Mr Formerly
The question spilled off the tongue of the woman like it had so many other tongues so many times before but this time it sounded different to the man sitting across the table. He’d heard this question so many times before and his answer was packaged, prepared and required no thought.
“What are you doing now?”
But this time something in his brain kicked in as if a light had come on and the waves in which he’d floated on for so many months, had finally calmed enough for him to see the difference.
He was Mr. Formerly.
As his thoughts poured over what was, what is and what is to come a spark missing for so long began to see a grand designed forming in the fact that he was becoming Mr. Formerly.
His life was becoming less about what he was and more about what he was becoming.


The man was formerly a Television News Anchor, formerly a guy who went to a building to find God, formerly a politician, and formerly a man looking to be useful to God.
His carefully prepared statement when asked: “What are you doing now?” no longer worked.
Now the answer had become something like this.

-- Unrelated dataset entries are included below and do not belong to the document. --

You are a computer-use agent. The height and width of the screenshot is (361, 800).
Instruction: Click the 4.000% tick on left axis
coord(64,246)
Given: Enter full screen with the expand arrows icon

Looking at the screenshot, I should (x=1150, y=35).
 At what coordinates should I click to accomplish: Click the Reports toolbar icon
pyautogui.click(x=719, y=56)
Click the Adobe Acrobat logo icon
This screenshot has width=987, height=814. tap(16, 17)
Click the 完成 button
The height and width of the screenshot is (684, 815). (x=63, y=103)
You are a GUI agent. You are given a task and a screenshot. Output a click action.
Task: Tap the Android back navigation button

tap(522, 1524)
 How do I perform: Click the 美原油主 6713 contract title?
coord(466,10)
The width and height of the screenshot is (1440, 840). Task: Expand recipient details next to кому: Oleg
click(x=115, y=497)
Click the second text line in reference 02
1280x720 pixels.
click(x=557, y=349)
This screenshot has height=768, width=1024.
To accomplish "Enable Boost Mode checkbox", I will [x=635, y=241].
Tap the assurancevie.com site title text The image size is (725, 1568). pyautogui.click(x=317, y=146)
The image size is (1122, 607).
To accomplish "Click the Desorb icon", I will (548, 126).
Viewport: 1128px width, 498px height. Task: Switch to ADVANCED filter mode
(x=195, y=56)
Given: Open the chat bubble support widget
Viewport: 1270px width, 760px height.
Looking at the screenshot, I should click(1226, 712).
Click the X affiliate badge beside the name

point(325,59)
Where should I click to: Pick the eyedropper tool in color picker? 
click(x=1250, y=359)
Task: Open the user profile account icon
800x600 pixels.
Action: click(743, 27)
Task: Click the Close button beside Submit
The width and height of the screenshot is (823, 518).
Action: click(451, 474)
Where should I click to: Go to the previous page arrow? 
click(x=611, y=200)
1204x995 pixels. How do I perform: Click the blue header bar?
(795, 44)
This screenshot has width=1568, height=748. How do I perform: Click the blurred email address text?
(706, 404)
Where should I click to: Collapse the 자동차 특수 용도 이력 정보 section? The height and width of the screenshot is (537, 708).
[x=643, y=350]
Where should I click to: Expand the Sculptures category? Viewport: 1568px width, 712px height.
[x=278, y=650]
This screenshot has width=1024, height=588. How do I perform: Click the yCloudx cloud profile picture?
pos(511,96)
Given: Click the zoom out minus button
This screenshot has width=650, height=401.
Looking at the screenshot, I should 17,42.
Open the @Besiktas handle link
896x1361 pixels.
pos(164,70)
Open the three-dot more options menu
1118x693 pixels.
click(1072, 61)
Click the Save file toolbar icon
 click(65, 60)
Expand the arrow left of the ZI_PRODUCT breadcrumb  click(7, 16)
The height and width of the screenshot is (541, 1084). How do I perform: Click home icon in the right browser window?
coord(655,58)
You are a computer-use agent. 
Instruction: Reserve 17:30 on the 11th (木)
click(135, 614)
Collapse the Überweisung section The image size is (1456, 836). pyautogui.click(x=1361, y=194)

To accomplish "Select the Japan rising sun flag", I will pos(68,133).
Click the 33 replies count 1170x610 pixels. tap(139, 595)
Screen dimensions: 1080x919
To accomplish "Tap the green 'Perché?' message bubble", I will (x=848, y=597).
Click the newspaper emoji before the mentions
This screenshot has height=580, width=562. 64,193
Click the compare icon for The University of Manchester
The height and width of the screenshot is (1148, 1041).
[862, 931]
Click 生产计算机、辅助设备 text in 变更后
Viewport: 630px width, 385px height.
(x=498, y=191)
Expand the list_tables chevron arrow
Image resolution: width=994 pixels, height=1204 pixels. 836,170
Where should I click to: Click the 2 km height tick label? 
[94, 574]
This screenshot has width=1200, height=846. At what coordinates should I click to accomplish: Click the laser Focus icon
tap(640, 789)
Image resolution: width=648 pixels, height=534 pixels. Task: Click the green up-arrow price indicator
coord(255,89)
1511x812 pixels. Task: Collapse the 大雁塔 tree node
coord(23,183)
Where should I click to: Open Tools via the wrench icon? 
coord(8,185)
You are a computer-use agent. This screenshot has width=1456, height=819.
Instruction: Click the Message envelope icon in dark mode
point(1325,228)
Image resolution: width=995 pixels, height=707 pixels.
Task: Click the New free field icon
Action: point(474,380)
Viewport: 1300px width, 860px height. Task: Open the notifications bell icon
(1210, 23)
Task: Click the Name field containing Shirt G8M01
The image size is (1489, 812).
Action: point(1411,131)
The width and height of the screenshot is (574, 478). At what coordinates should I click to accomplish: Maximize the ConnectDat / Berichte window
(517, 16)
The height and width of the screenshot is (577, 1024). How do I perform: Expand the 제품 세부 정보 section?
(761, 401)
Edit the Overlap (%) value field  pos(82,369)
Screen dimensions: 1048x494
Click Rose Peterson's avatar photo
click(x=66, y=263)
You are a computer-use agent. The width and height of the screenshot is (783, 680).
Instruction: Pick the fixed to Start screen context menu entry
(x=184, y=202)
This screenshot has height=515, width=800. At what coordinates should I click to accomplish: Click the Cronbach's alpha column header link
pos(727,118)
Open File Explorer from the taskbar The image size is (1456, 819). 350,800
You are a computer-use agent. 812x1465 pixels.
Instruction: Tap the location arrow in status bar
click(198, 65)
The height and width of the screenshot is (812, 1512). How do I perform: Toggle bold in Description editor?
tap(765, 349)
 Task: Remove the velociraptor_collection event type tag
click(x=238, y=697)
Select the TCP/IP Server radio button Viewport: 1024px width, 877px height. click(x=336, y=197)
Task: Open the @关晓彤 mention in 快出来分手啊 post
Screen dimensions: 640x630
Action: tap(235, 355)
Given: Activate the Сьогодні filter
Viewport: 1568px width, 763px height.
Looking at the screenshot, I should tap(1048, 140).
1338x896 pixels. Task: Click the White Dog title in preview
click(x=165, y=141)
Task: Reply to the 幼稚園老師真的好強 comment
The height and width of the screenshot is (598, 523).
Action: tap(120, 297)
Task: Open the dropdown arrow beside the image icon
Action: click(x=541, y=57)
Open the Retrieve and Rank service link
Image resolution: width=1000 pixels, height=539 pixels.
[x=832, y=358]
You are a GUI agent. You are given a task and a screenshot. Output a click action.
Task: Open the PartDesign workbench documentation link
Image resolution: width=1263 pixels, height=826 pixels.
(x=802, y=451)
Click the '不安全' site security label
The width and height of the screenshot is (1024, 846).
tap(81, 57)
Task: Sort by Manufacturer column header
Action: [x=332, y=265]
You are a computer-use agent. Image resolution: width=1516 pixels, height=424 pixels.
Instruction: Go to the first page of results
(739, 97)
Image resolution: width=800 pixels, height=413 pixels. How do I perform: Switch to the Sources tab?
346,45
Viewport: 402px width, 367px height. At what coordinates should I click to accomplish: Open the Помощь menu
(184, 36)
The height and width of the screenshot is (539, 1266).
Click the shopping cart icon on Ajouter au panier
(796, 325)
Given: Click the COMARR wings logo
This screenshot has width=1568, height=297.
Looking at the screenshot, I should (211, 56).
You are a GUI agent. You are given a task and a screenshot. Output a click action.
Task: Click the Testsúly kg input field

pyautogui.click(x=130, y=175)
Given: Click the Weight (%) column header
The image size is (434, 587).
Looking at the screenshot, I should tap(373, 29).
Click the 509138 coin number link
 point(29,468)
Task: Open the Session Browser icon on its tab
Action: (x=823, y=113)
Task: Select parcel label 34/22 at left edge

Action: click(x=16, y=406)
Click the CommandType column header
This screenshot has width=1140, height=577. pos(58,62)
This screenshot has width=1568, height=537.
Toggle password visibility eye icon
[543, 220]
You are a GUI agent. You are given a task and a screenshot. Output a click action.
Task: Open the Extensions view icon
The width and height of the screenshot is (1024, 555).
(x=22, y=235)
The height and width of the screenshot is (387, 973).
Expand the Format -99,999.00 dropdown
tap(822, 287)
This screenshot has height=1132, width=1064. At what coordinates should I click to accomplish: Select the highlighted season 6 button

“I spend more time taking in great big giant breaths of air. My mind takes time to think of what words mean rather than what someone meant by their words. Coffee tastes better and a conversation with a friend takes longer. Friends are no longer people I understand but people willing to share depth in exchange for surface talk. A career is something I think little of rather than possessing my secret thoughts of being seen as relevant or important. I see how much my son’s have grown up and how little time they spend at home and understand that soon they won’t live here anymore. I see their future success in terms of relationships and standing up for people rather than what they take in college or who they become to the world. My wife is more beautiful than I remember. She stands closer to me than I thought she would. Confusion is something we both deal with and our understanding of God is so different and that’s okay.
In the book of Isaiah 42:9 it says; Behold, the former things have come to pass, and new things I declare.
In Isaiah 43:18 it says; do not remember the former things nor consider the things of old. Behold, I will do a new thing.
In Revelations 21:4 And God will wipe away every tear from their eyes; there shall be no more death, nor sorrow, nor crying. There shall be no more pain, for the former things have passed away.
I used to try to figure out “The New Thing.” I don’t do that anymore which may mean I’m closer than I think.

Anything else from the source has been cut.